Glossar: Pflegeberatung und Pflegestützpunkt
Pflegeberatung und Pflegestützpunkt
Der Anspruch auf Pflegeberatung steht in § 7a SGB XI. Er umfasst die individuelle Beratung zu Leistungen, die Erstellung eines Versorgungsplans und die Unterstützung bei dessen Umsetzung — kostenlos, auf Wunsch auch aufsuchend in der eigenen Wohnung. Nach der Antragstellung muss die Pflegekasse von sich aus einen Beratungstermin oder einen Beratungsgutschein anbieten.
Parallel dazu gibt es in Berlin die Pflegestützpunkte, gemeinsam getragen von Pflegekassen, Krankenkassen und dem Land. Sie beraten kostenlos, unabhängig und trägerneutral: zu Pflegegraden und Anträgen, zu ambulanten Diensten und stationären Einrichtungen, zu Wohnungsanpassung und Hilfsmitteln, zu Entlastungsangeboten und zu finanziellen Fragen einschließlich Hilfe zur Pflege. Für Familien, die zum ersten Mal mit dem Thema konfrontiert sind, ist das oft die wirksamste erste Anlaufstelle — nicht zuletzt, weil dort niemand ein wirtschaftliches Interesse an einer bestimmten Lösung hat.

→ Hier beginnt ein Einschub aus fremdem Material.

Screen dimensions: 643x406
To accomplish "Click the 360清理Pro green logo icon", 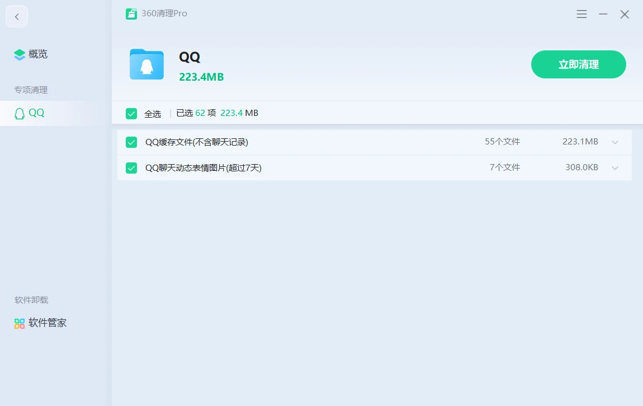I will pos(131,14).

Zu unterscheiden davon ist der Beratungseinsatz nach § 37 Abs. 3 SGB XI. Er betrifft ausschließlich Menschen, die Pflegegeld beziehen und zu Hause von Angehörigen gepflegt werden: Sie müssen halbjährlich (ab Pflegegrad 4 vierteljährlich) eine Beratung durch einen zugelassenen Pflegedienst oder eine anerkannte Beratungsstelle abrufen. Diese Pflichtberatung dient der Qualitätssicherung und dem Schutz vor Überforderung. Wird sie versäumt, kann die Pflegekasse das Pflegegeld kürzen oder streichen.

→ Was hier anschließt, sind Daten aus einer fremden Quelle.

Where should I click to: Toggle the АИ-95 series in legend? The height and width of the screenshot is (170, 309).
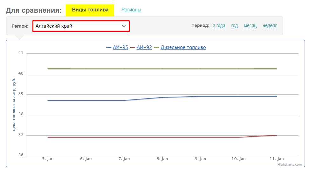tap(120, 47)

Für eine stationäre Pflegeeinrichtung ist die Beratungslandschaft aus zwei Gründen relevant. Erstens kommen viele Anfragen genau über diesen Weg — Pflegestützpunkte und Kliniksozialdienste sind wichtige Zuweiser, und wer dort mit aktuellen Informationen zu Plätzen, Schwerpunkten und Ansprechpartnern präsent ist, wird empfohlen. Zweitens erwarten Angehörige inzwischen, dass auch die Einrichtung selbst berät — nicht als Verkaufsgespräch, sondern als ehrliche Einordnung der Lage, gegebenenfalls mit dem Hinweis, dass eine ambulante Lösung derzeit noch tragfähig wäre.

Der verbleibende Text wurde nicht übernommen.